Azha Valliappa or A. Valliyappa (7 November 1922 – 16 March 1989), popularly known as Kuzhandai Kavignar, was an Indian poet recognized for his contributions to children's literature in Tamil.

== Biography ==
Valliappa was born on 7 November 1922 in Rayavaram, Pudukkottai district (then part of Madras Presidency), to Alagappa Chettiar and Umaiyal Aachi. At the age of five, he was adopted. Valliappa attended S.K.T. Gandhi Primary School in Rayavaram and later studied at S.B.F. High School in Ramachandrapuram. Financial constraints prevented him from pursuing higher education.

In 1940, Valliappa began working as a cashier at the Sakthi newspaper in Madras. His first published story was Aalukku Paathi. In 1941, he left Sakthi to join Indian Bank, where he continued writing poetry and articles while fulfilling his professional responsibilities.

Valliappa's first book, Malarum Ullam, was published in 1944. A decade later, in 1954, this work won both State and National Awards.

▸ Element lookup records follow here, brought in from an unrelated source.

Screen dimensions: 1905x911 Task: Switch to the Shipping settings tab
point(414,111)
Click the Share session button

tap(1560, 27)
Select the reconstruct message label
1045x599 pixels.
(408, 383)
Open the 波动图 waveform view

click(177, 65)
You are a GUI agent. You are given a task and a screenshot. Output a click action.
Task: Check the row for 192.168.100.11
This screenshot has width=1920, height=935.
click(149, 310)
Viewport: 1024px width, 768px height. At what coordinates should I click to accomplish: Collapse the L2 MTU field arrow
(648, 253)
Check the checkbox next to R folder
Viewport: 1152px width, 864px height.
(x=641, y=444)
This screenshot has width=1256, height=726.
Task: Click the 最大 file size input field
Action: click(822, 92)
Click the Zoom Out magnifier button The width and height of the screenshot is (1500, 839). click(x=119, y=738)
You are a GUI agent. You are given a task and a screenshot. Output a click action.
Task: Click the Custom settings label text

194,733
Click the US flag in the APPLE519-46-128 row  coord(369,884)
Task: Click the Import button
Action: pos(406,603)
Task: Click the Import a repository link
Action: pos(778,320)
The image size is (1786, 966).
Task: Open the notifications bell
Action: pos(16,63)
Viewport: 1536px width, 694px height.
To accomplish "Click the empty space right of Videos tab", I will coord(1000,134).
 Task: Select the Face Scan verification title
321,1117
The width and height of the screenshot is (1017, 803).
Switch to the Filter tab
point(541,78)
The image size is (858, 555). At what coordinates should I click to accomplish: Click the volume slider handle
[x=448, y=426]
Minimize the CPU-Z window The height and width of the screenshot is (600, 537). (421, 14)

His book Nalla Nanban also received a State Award for children's literature. In 1970, his work Pattile Gandhi earned him the National Award. Additionally, his books Sinnanchiru Vayathil Periyar Vazhivil and Pillai Paruvathele were recognized with State Awards for their contributions to children's literature.

In April 1950, Valliappa established the Kuzhandai Ezhuthalar Sangam (Children's Writers’ Association) to promote reading habits among children and ensure the availability of reading material tailored for them. Notably, this association was formed nine months before the establishment of a Tamil writers’ association. He held various leadership roles within the organization, including secretary and president. From 1951 to 1954, he served as the editor of Pooncholai. Throughout his career, he edited publications such as Baalar Malar, Damaaram, and Sangu. He also edited Gokulam, a children's magazine, from 1983 to 1987.

Madurai Kamaraj University honoured Valliappa with the title Tamil Peravai Semmal in 1982 and granted him life membership in its academic council. In the same year, a biography titled Children’s Poet Valliyappa by Dr. Poovannan was published.

== Death ==
Valliappa died on 16 March 1989. His birthday, 7 November, is celebrated annually as Children's Literature Day.